Yesterday, September 28, would have been my maternal grandmother’s 107th birthday. In reality, she died young, at only 58 years old. But here she is as a baby, looking sweet and innocent and totally oblivious to the difficult childhood she would have.
Norma Tomassoni was only six years old and the oldest of three children when her father, a coal miner, died in a mine cave-in. A few months later, her youngest brother was born. Times must have been tough for her young widowed mother, Mary Bartocci Tomassoni, who hung wallpaper for a living to support her children. Eventually she remarried and had another son. Besides that, I don’t know much about Norma’s childhood.
When I was a kid, we called her Nana. She was a seemingly quiet woman, but she was by no means meek. My grandfather was prone to taking risks and searching for get-rich-quick schemes. Unusually for a woman of her day, she separated out her own money and told him he could take risks only with his half. When he chased a business opportunity she knew would fail, she refused to relocate with him, but was still there with the kids when he learned his lesson and came back home, as she knew he would.
Nana was a wonderful cook and a magical pie baker. I have still never had a lemon meringue pie that came anywhere close to hers. An early riser, I remember her sitting on the back porch drinking black coffee as the sun rose and rabbits hopped around the birch trees in her yard. In fact, when it came to early risers, she was hard core. If my grandfather rose at 4 a.m. to use the bathroom, he would come back to find the bed made up so he couldn’t go back to sleep.

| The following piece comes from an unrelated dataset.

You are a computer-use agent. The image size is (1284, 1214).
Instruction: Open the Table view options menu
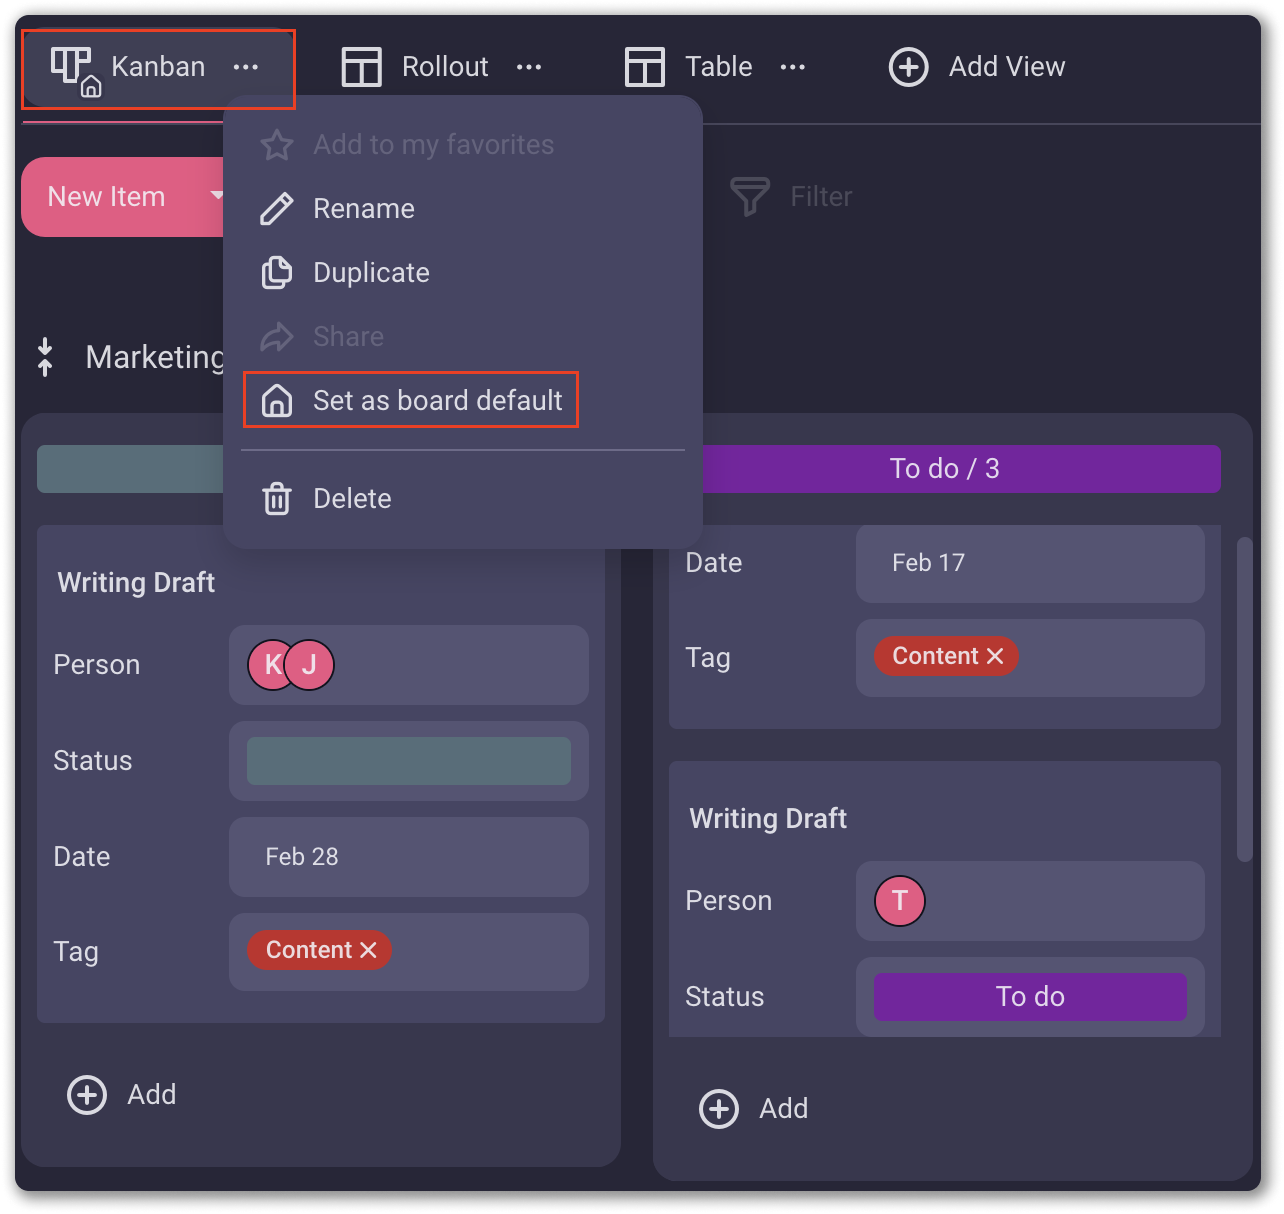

And no bed in her house ever went unmade; I have never seen a housekeeper as neurotically neat as Nana — though my sister Karen comes close. Nana was known to vacuum several times a day. No cookie crumb or dust particle dared to fall on her floor. She wasn’t the indulgent grandmother; my other grandmother was the one who let us eat peanut butter crackers for breakfast if we chose. At Nana’s house, it was cereal or oatmeal. But she did keep covered milk-glass candy dishes around the house, and we were invited to take one now and then, as long as we didn’t overdo it.
Nana’s one bad habit was smoking. She smoked camels, unfiltered, all the time. In the end, the cigarettes killed her. She died in 1974, and to this day, she is probably the reason nobody in my family smokes. I wish I’d been able to know her when I was old enough to understand what a special person she was.